### Text block
Stable and Efficient Single-Rollout RL for Multimodal Reasoning

📝 Paper Summary

Reinforcement Learning with Verifiable Rewards (RLVR) Multimodal Large Language Models (MLLMs)

MSSR enables stable and compute-efficient reinforcement learning for multimodal models by using a single rollout per input with entropy-based advantage shaping to prevent optimization collapse.

Core Problem

Existing multimodal RLVR methods like GRPO require multiple rollouts per input for stability, which is computationally expensive and inefficient when rollouts yield identical rewards.

Why it matters:

Group-based methods (e.g., GRPO) require repeated forward passes through large vision and language encoders, creating a substantial compute bottleneck.
Naive single-rollout strategies from text-only RL fail in multimodal settings due to high variance from visual inputs, leading to entropy collapse and training instability.
When all rollouts in a group have the same outcome (all correct/incorrect), relative advantage collapses to zero, wasting computation.

Concrete Example: In a visual math problem, a single-rollout policy might produce a correct answer (reward=1) followed by an incorrect one (reward=0) for similar inputs due to visual noise. Without the group normalization used in GRPO, this high variance causes the policy entropy to plummet (entropy collapse), as seen in the MVSR baseline where accuracy degrades rapidly during training.

Key Novelty

Multimodal Stabilized Single-Rollout (MSSR)

Generalizes text-only single-rollout RL to multimodal settings by modeling binary rewards as Bernoulli variables and estimating the baseline using a Beta distribution.
Introduces entropy-based advantage shaping that adds a scaled entropy bonus to the advantage, softening penalties for high-uncertainty responses.

### Brief 1
Output the listing from the line containing "You are a GUI" through the end of the listing, keeping every line exactly the same.
The text above and the listing that follows have nothing to do with each other.

### Records supplied

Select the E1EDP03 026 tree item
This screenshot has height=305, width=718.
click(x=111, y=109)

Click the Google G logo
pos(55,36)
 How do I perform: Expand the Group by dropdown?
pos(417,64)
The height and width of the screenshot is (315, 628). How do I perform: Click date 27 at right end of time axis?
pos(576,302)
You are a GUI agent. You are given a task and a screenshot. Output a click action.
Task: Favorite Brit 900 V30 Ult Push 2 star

### Brief 2
In the summary of the single-rollout RL paper, which acronyms are given together with their full spelled-out terms? List each acronym with its full term.

### Complete response 1
You are a GUI agent. You are given a task and a screenshot. Output a click action.
Task: Favorite Brit 900 V30 Ult Push 2 star

### Complete response 2
- RLVR: Reinforcement Learning with Verifiable Rewards
- MLLMs: Multimodal Large Language Models
- MSSR: Multimodal Stabilized Single-Rollout